Text excerpt section start

Although none of the purchases affect completion, some of them add fun distractions, or assist will quicker exploration.

Graphics & Audio

Lorelei and the Laser Eyes is mostly presented in greyscale, with the exception of the colour red, which plays a key role. Red is used to highlight certain puzzle elements and objects, or to differentiate between environments and scenarios. Even through the use of greyscale alone, the amount of detail included in each scene is great enough to not make it difficult to distinguish items of interest and visual clues. Collectible items such as dollar bills, even when well hidden, were generally easily spotted (apart from that final one!).

The woman playing the piano.
A short musical interlude.

The audio design really helps with immersion. The general absence of a backing soundtrack accentuates the woman’s steps, and other noises, as she makes her way around the hotel – all building on the suspense of the story. The occasional glitchy, electronic, scratchy sounds that occur in certain scenarios sometimes made my hair stand on end. You are recommended to play the game in a dimly lit environment, and I support that recommendation; allow yourself to be absorbed into the unsettling ambience being created.

Text excerpt section end

• **Required work**
1. In the game review, copy the words between "A short musical" and "ambience being created.", inclusive.
2. Boil the game review's paragraph starting "The audio design really helps with immersion" down to a short bulleted list that keeps its main points.
3. Pick up the review of Lorelei and the Laser Eyes where it stops and write what comes next.

Data to examine section start

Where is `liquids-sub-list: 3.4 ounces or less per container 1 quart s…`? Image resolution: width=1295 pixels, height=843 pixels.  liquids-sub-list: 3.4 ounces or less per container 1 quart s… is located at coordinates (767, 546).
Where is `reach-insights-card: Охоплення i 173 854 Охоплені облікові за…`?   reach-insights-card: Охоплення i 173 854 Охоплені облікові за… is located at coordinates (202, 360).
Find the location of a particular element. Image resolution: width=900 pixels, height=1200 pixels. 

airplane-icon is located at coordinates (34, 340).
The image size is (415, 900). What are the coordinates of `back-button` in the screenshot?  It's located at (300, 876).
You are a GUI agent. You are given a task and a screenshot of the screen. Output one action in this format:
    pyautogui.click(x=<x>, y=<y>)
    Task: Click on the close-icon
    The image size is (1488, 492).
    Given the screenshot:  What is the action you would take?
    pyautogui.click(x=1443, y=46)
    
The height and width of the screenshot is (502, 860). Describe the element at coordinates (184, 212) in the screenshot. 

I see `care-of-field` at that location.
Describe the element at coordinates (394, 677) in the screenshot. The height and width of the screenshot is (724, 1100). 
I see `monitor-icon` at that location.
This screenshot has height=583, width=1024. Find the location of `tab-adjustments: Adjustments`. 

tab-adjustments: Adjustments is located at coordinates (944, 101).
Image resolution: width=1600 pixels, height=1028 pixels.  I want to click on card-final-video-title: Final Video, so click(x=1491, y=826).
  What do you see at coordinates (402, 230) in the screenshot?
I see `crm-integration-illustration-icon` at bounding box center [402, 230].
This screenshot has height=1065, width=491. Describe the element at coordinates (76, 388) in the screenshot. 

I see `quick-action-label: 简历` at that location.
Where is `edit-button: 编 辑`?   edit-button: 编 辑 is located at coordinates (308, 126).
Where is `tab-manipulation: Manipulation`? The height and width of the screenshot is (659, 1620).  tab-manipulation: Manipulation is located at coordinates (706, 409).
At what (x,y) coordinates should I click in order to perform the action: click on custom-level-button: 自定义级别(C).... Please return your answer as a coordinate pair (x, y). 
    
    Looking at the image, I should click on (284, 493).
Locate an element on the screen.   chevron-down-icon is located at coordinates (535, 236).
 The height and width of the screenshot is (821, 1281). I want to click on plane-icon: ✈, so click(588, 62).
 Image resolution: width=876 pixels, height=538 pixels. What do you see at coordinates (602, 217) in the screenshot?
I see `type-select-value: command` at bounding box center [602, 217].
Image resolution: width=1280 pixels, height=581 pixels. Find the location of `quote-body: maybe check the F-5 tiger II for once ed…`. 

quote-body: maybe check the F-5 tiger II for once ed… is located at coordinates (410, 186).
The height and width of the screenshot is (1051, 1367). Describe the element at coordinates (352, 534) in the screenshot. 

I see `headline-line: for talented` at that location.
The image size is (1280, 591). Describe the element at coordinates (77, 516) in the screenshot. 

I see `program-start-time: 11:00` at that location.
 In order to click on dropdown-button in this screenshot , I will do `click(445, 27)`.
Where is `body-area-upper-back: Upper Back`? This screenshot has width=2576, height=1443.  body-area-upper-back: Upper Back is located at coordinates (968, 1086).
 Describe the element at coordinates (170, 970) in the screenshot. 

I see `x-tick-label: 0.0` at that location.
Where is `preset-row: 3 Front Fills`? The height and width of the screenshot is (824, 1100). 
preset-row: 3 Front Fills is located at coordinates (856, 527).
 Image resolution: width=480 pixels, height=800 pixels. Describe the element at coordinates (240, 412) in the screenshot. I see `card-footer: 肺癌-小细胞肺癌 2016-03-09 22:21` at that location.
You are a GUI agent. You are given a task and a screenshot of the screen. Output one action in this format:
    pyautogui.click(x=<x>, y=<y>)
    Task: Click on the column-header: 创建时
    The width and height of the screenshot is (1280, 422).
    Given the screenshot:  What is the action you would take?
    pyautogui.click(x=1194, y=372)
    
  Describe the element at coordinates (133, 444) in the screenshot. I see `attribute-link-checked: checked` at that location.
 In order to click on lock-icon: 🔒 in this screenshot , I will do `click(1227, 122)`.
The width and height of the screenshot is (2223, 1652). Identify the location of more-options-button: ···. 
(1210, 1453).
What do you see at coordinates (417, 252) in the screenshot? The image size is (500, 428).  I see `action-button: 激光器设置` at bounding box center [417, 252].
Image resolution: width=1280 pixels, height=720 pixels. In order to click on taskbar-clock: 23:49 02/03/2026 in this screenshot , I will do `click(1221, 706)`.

Data to examine section end

• **Answers to this exercise**
1.
A short musical interlude.

The audio design really helps with immersion. The general absence of a backing soundtrack accentuates the woman’s steps, and other noises, as she makes her way around the hotel – all building on the suspense of the story. The occasional glitchy, electronic, scratchy sounds that occur in certain scenarios sometimes made my hair stand on end. You are recommended to play the game in a dimly lit environment, and I support that recommendation; allow yourself to be absorbed into the unsettling ambience being created.

2.
- The audio design helps pull the player in.
- With almost no background music, the woman's footsteps and other sounds stand out as she moves through the hotel, which builds suspense.
- Now and then, glitchy, electronic, scratchy sounds in some scenes were creepy enough to make the reviewer's hair stand on end.
- The game suggests playing in a dimly lit room, and the reviewer agrees, urging players to sink into the unsettling mood.

3.
There isn’t a complete lack of musical backing though. Throughout the hotel you’ll discover several record players you get use to add some music to your immediate surroundings. These players build upon the film noir vibes with slow, jazzy pieces. I was also very happy to hear the familiar voice of Sayonara Wild Hearts vocalist Linnea Olsson on the song during the credits. Once again, the combination of her voice and music from Jonathan Eng and Daniel Olsén produce a beautiful piece to see out the final moments of the game.


My playthrough ended up being around 23 hours of in-game time, spread across a few days. I also spent plenty of time away from the PC noodling over my notes and thinking about the puzzles I knew I’d found by hadn’t figured out yet. How much time you spend playing will obviously depend on how quickly you can solve the puzzles. I recommend giving yourself space from playing to think about solutions to puzzles before you resort to googling because the sense of achievement after will be all the greater.

Stats from a playthrough of Lorelei and the Laser Eyes.Truth recovery: 100% American dollars: 99/100 Play time: 22:52
Stats from my playthrough. Can you beat my time?

Certain elements of the game are randomised for each playthrough. This randomisation leads to the game having some replay value. As a 100% truth recovery is not needed for completion, I wonder what the minimum is. I’d also like to see what 100% speed-runs will look like. Personally I think I’ll need to leave it until I forget a bit more before I could consider going in again. With my memory, about 2 weeks should suffice!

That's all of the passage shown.